BVL 61/2008/4 - Risikobewertung von E. coli K12 mit cDNa des vollständigen Genoms eines Retrovirus
- Stellungnahme der Zentralen Kommission für die Biologische Sicherheit (ZKBS) -

(BAnz. Nr. 58 vom 16.04.2008 S. 1402)



Retroviren (Familie: Retroviridae) sind umhüllte RNA-Viren, die in die sieben Gattungen Alpha-, Beta-, Gamma-, Delta- (HTLV-1,-2, STLV-1,-2,-3), Epsilon-Retrovirus, Lentivirus (HIV-1,-2, SIV) und Spumavirus unterteilt worden sind.

Das retrovirale Genom besteht aus zwei identischen, einzelsträngigen RNA-Molekülen mit (+)-Strang-Orientierung, welche 5'-Capmethyliert und 3'-polyadenyliert vorliegen können. Die im Nukleokapsid gebundene Reverse Transkriptase schreibt die virale RNa in doppelsträngige DNa um, die als Provirus in das Wirtsgenom integriert wird. Die terminal liegenden LTRs, welche Polymerase II-Promotoren enthalten, sind für den weiteren Verlauf der Infektion essenziell. Transkripte des Provirus können als mRNa zur Translation viraler Proteine fungieren oder als genomische RNa zu neuen Viruspartikeln verpackt werden. cDNa eines retroviralen Genoms entspricht in der Regel dem Provirus. Nach Übertragung von cDNa retroviraler RNa auf permissive Säugerzellen werden virale Partikel gebildet.

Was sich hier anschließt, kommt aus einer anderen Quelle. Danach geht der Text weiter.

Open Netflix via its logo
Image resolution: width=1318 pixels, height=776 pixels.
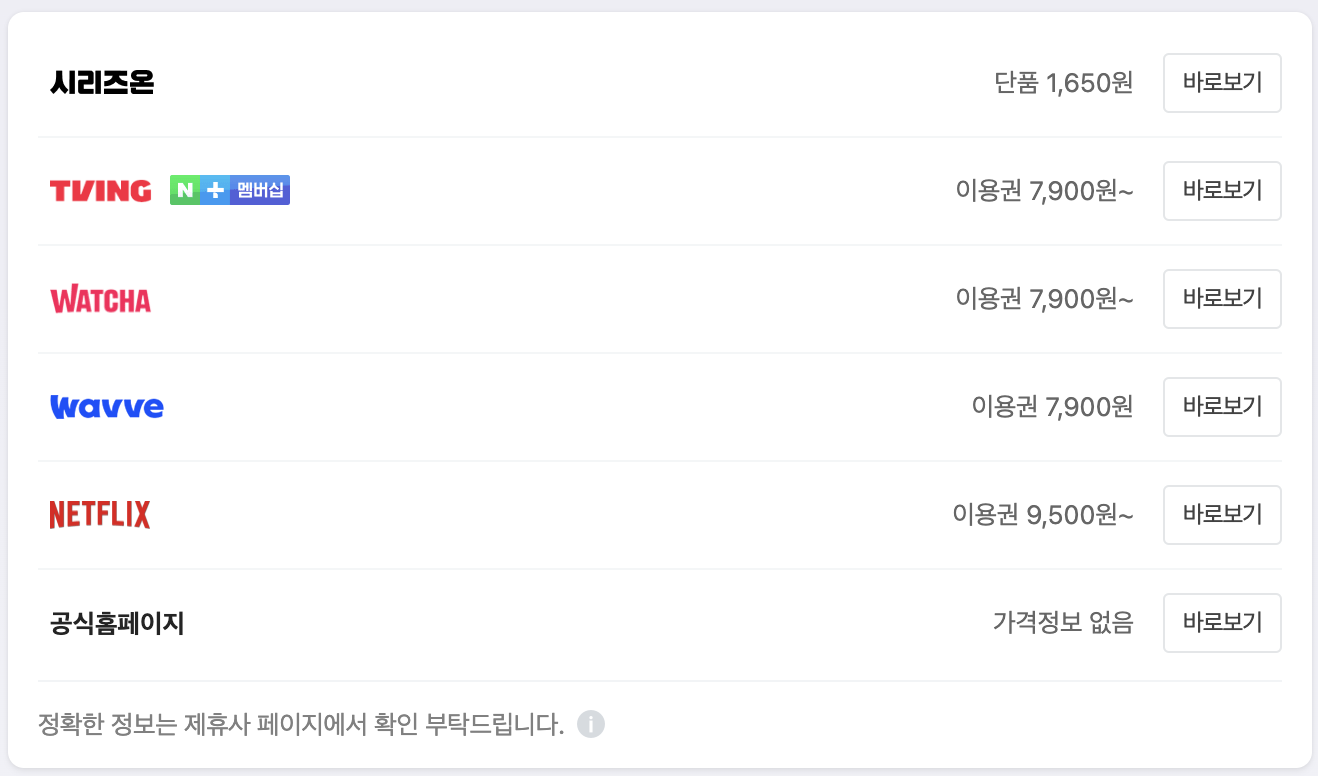click(99, 514)
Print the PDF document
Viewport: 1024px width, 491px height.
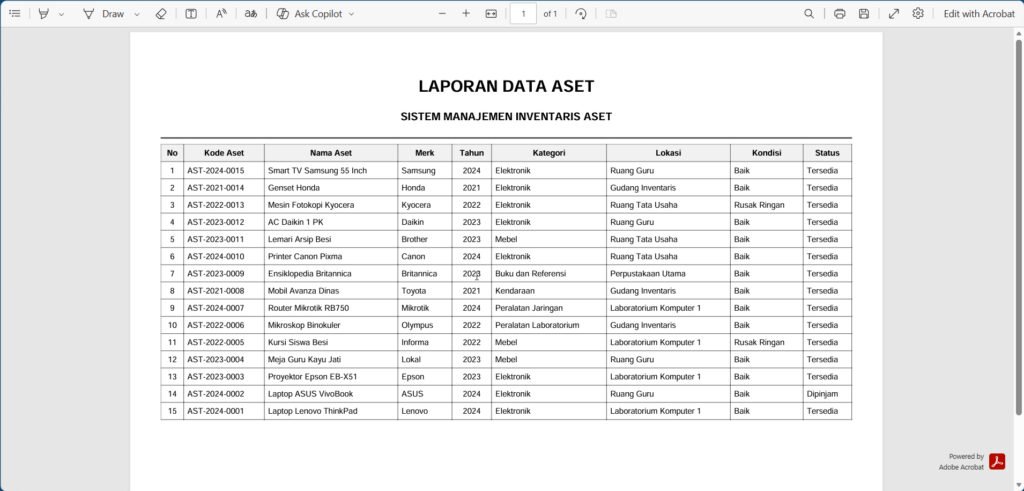pyautogui.click(x=840, y=14)

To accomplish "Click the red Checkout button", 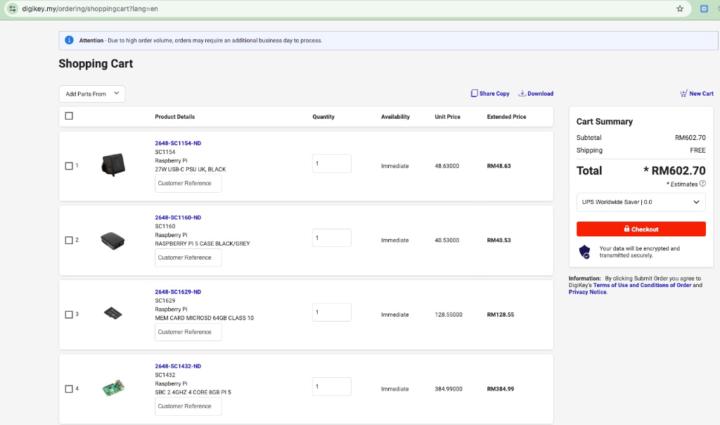I will tap(641, 229).
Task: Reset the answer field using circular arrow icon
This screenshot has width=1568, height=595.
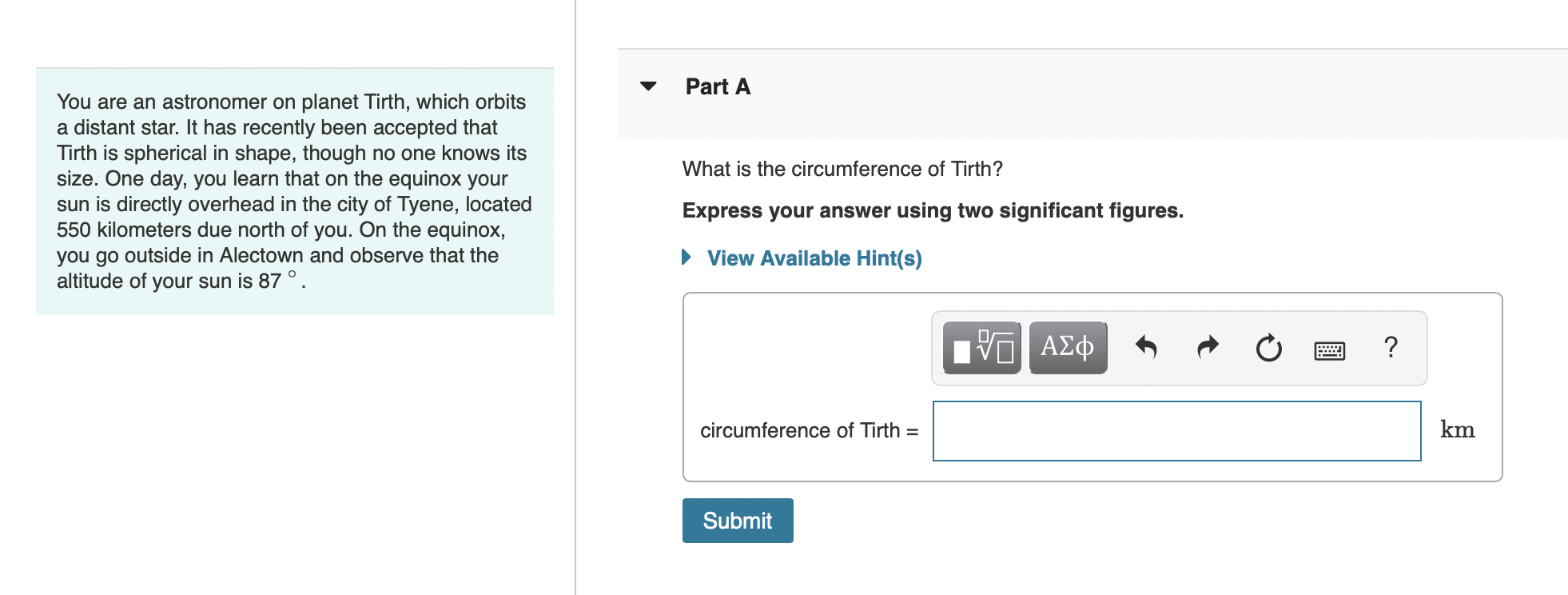Action: tap(1268, 349)
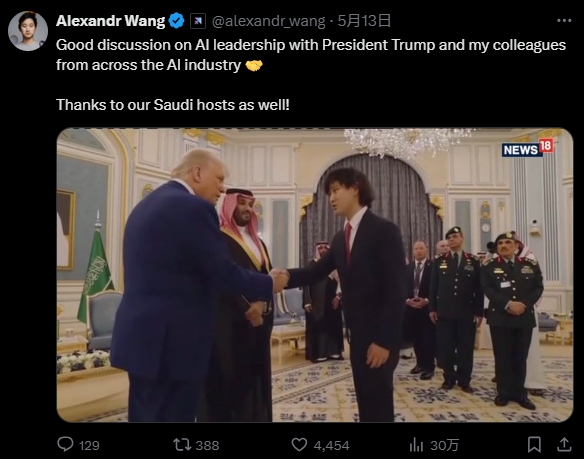
Task: Click the affiliate badge beside the verified checkmark
Action: coord(198,21)

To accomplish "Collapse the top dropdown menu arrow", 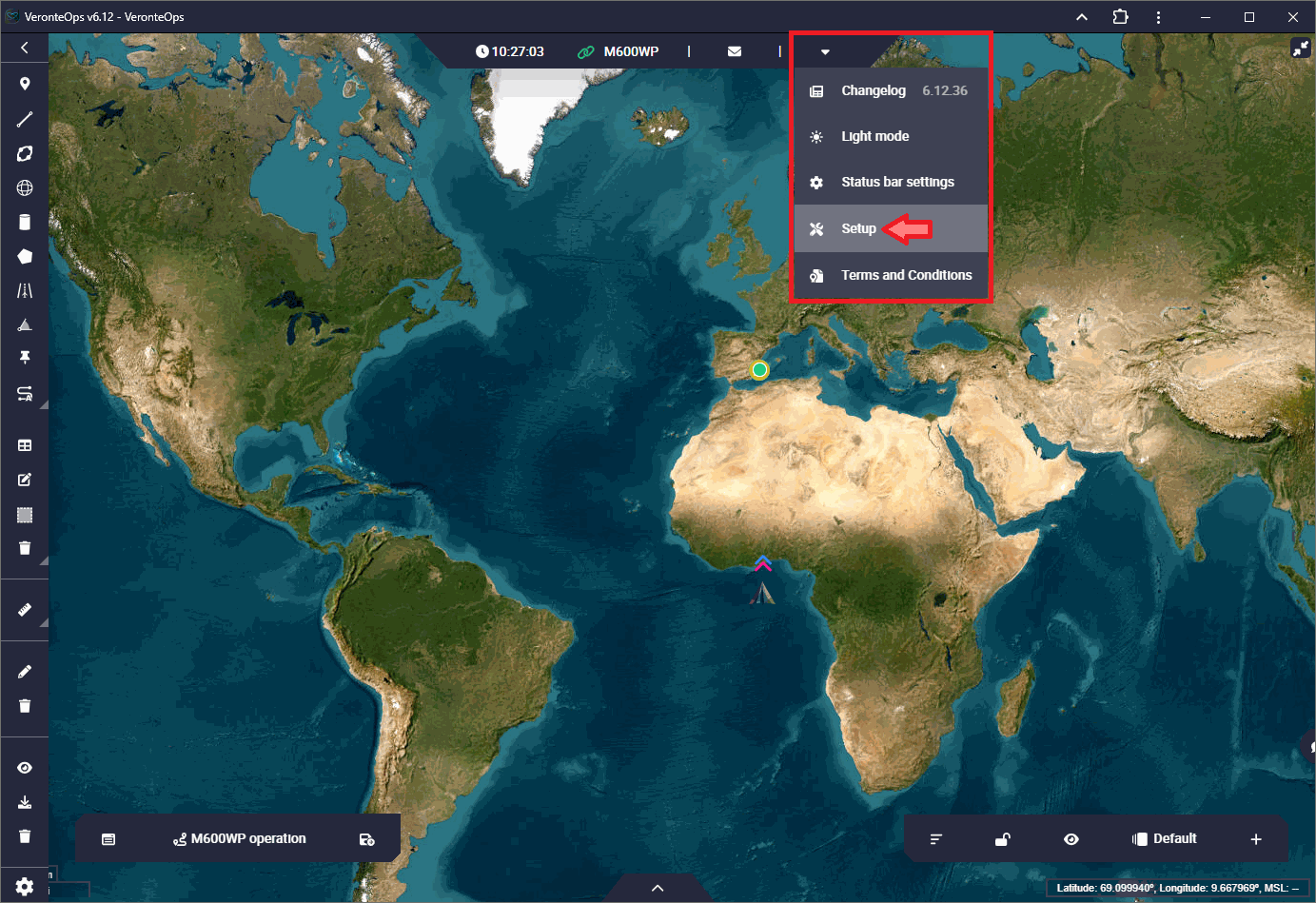I will [x=825, y=51].
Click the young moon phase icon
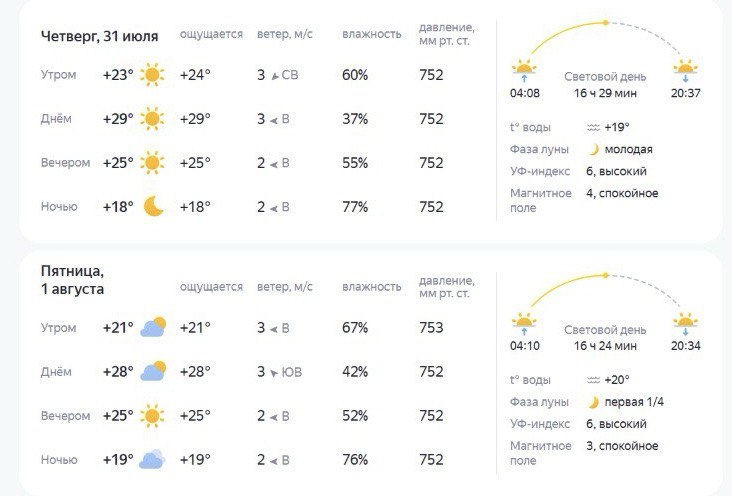 point(593,149)
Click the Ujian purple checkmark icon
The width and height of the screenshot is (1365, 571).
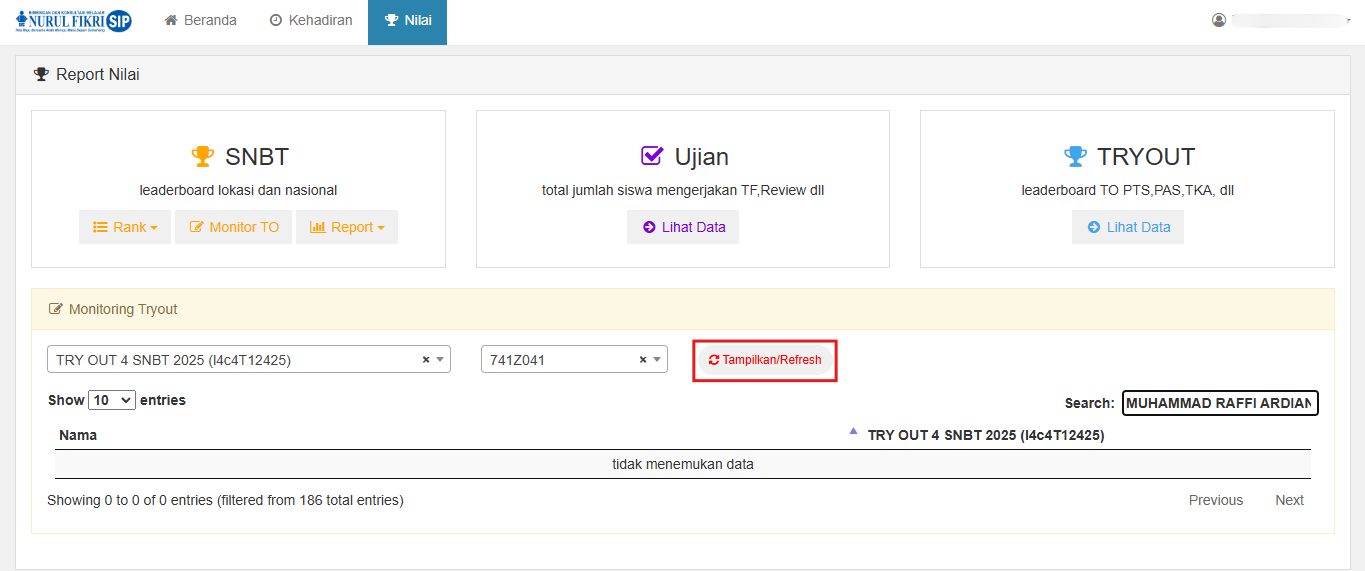pos(652,156)
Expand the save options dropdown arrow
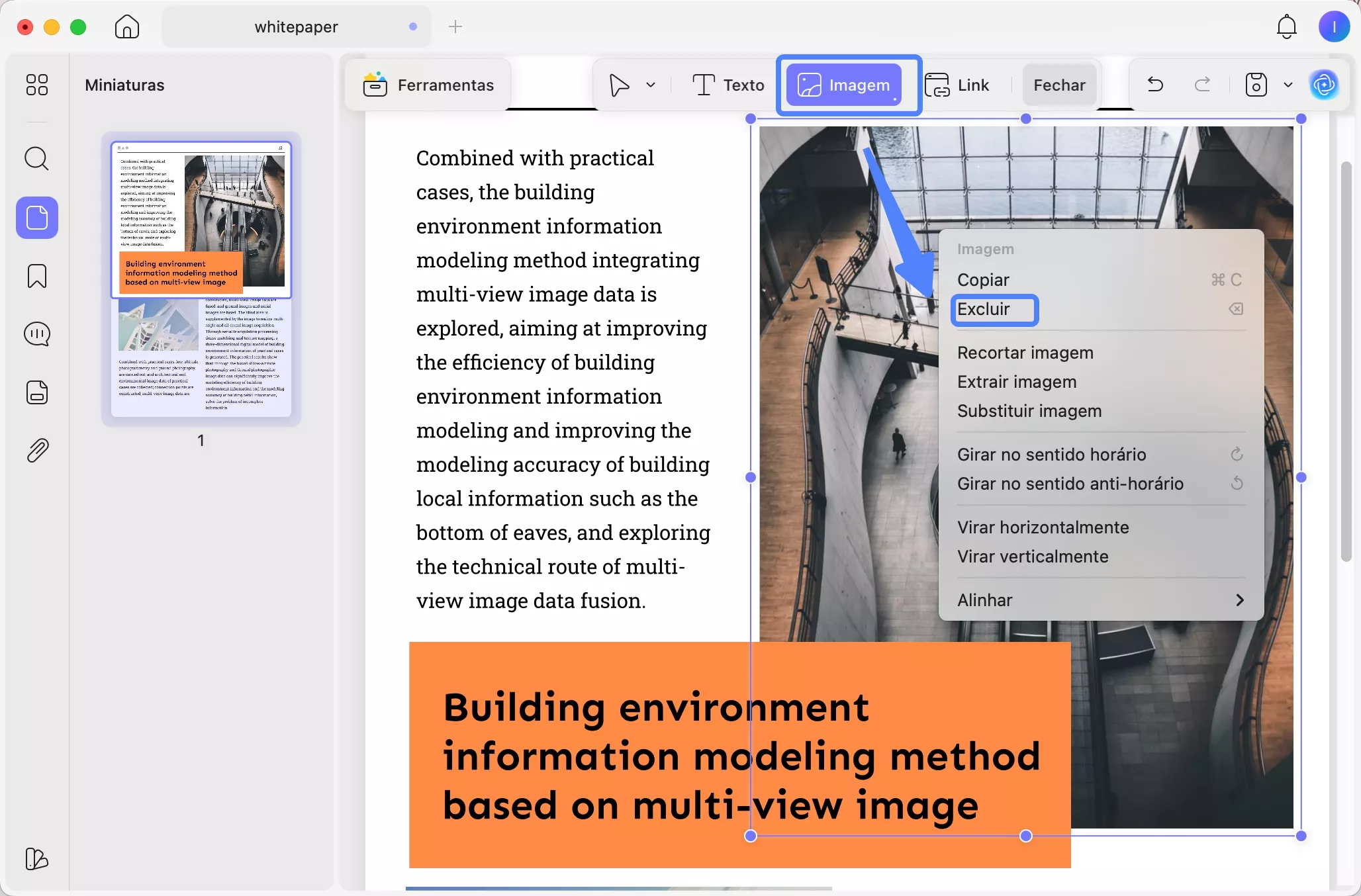 [1288, 85]
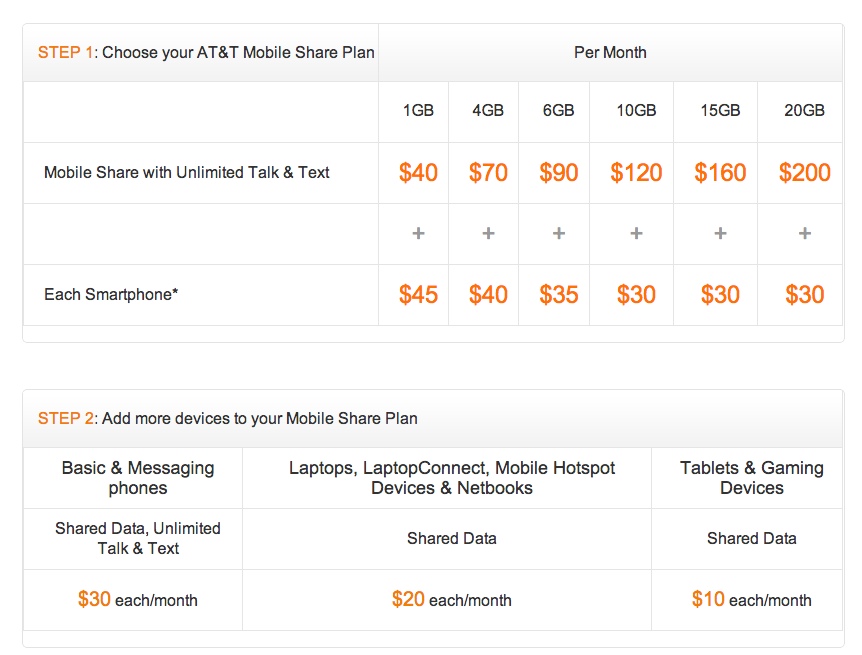Viewport: 862px width, 655px height.
Task: Select Basic & Messaging phones column
Action: [x=138, y=477]
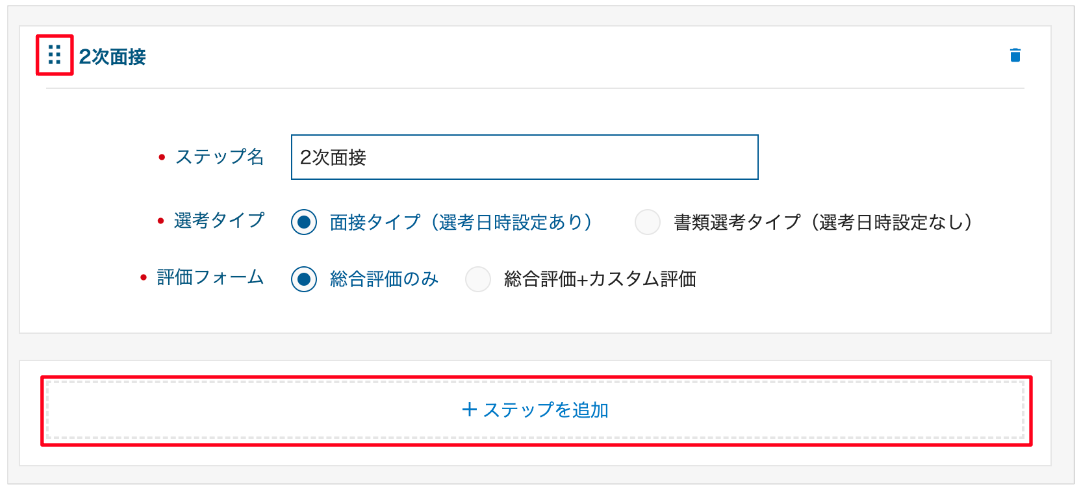Click the red required dot beside 評価フォーム
Image resolution: width=1081 pixels, height=491 pixels.
pyautogui.click(x=144, y=278)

Für die Risikobewertung eines gentechnisch veränderten Organismus (GVO) ist gemäß § 5 Abs. 3 der Gentechnik-Sicherheitsverordnung ( GenTSV) bei Übertragung des Genoms eines Spenderorganismus der Risikogruppen 2-4 auf einen Empfängerorganismus das Gefährdungspotenzial des Spenderorganismus vollständig in die Risikobewertung einzubeziehen. Ein dem Spenderorganismus entsprechendes Risiko ist insbesondere bei der gezielten Übertragung viraler Genome auf Zellen zu erwarten, wenn virale Partikel gebildet werden können. Wird hingegen DNa vollständiger Genome von Retroviren auf E. coli K12 übertragen, ist nicht davon auszugehen, dass in E. coli K12 virale Partikel ausgebildet werden. Ein Gefährdungspotenzial ist lediglich dadurch vorstellbar, dass die virale DNa von E. coli K12 auf Säugerzellen übertragen wird und dort Viruspartikel ausgebildet werden.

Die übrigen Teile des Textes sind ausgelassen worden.